■ PROBLEM TO SOLVE:
Beginning at the line that contains "You are a GUI" and ending at the last line of the entries, write out each line exactly; include nothing outside that span.
- - -
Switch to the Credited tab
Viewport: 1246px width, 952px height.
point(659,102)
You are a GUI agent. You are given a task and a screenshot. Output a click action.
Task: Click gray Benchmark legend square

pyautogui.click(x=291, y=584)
- - -
■ RESPONSE AREA:
You are a GUI agent. You are given a task and a screenshot. Output a click action.
Task: Click gray Benchmark legend square

pyautogui.click(x=291, y=584)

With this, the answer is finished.